Je n'en étais pas moins seule… bien seule, abandonnée dans un milieu indifférent, sans expérience de la vie, sans défense contre ses embûches; comment ne suis-je pas tombée dans les pièges tendus par le vice, dans les bas-fonds de la débauche, poussée par la misère, la misère, cette pourvoyeuse qui guette et manque rarement sa proie? C'est ce que je ne saurais dire. La destinée me réservait ses coups pour l'avenir.
Mon père mourait, ne laissant que des dettes et la meute sinistre des créanciers commença à gronder. J'étais sans ressources pécuniaires; il fallut donc me résoudre à faire argent de tout, et je vendis de mon mobilier ce qui avait quelque valeur. Ce fut, bien entendu, pour régler les créanciers aux aguets, si bien qu'il ne me resta pas un rouge liard.
Je ne savais où coucher, et ma bonne dut m'offrir une hospitalité qui, pour être généreuse, n'en était pas moins momentanée, c'est-à-dire jusqu'au jour où, rencontrant par bonheur une dame que j'avais un peu connue autrefois, je lui narrai ma détresse. Elle en fut vivement touchée et me recueillit dans sa demeure.
Miss Ruth Dean—c'était le nom de ma bienfaitrice—était quakeresse. Agée de trente ans, vierge sans aucun doute, elle possédait un cœur d'une extrême sensiblerie. Sa bourse était sans cesse ouverte à l'infortune et se vidait généreusement pour les œuvres philanthropiques.
Sans être jolie, elle était agréable, grande et mince, un corps délicat, de grands yeux d'une douceur extrême, des cheveux noirs, peignés en bandeaux, donnaient à son visage une expression de douce quiétude et de sérénité et on y lisait toute la mansuétude d'une âme généreuse. Cependant, douée d'une indomptable énergie, elle supportait sans se plaindre d'accablantes fatigues.
Elle fut pour moi la meilleure des amies, me traita comme une compagne, me fit manger à sa table. Enfin, elle mit une jolie chambre à ma disposition.

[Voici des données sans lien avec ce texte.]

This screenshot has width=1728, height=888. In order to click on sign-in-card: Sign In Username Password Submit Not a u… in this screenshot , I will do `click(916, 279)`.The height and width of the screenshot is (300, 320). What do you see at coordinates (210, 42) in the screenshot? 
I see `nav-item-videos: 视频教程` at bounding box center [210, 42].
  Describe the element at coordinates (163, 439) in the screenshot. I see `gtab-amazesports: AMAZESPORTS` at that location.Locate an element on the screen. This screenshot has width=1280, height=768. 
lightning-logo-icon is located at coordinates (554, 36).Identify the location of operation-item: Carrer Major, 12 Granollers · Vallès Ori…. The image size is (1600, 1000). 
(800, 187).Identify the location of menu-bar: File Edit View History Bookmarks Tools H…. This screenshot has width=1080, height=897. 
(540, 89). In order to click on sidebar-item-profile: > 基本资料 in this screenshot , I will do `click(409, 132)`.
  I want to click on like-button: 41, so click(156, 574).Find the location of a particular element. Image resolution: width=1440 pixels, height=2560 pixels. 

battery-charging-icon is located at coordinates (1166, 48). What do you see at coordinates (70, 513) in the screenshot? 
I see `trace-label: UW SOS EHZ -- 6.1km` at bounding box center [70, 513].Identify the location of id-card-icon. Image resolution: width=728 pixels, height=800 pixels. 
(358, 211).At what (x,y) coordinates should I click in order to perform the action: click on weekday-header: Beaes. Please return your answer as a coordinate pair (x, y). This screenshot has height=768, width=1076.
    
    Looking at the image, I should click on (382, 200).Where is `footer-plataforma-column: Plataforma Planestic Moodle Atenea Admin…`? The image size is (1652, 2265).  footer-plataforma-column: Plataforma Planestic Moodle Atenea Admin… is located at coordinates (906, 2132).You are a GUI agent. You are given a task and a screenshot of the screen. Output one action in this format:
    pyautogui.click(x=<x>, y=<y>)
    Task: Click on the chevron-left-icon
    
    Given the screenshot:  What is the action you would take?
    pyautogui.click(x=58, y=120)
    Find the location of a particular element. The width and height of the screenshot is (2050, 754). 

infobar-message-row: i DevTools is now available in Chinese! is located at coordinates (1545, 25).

Miss Dean avait des correspondants dans toute l'Amérique, et c'est alors que l'instruction que j'avais reçue me fut d'une grande utilité: Miss Dean, en effet, fit de moi son secrétaire, me donnant de petits appointements et tous les vêtements dont j'avais besoin, y compris le linge de corps.
Peu à peu, elle devint pour moi une véritable sœur; elle me trouvait jolie et me le disait; rien n'était trop beau pour satisfaire mes désirs; elle me donnait des jupons et des chemises garnies de dentelles, alors qu'elle revêtait de simples dessous de toile grossière, et une éternelle robe gris perle, toute droite et unie. Ces petits détails me sont chers; ils me rappellent l'époque heureuse de ma vie. Jamais je ne goûtai de bonheur plus grand qu'en ce temps d'existence paisible.
Il est évident qu'une aussi douce personne, au cœur si généreux, ne pouvait aimer l'esclavage.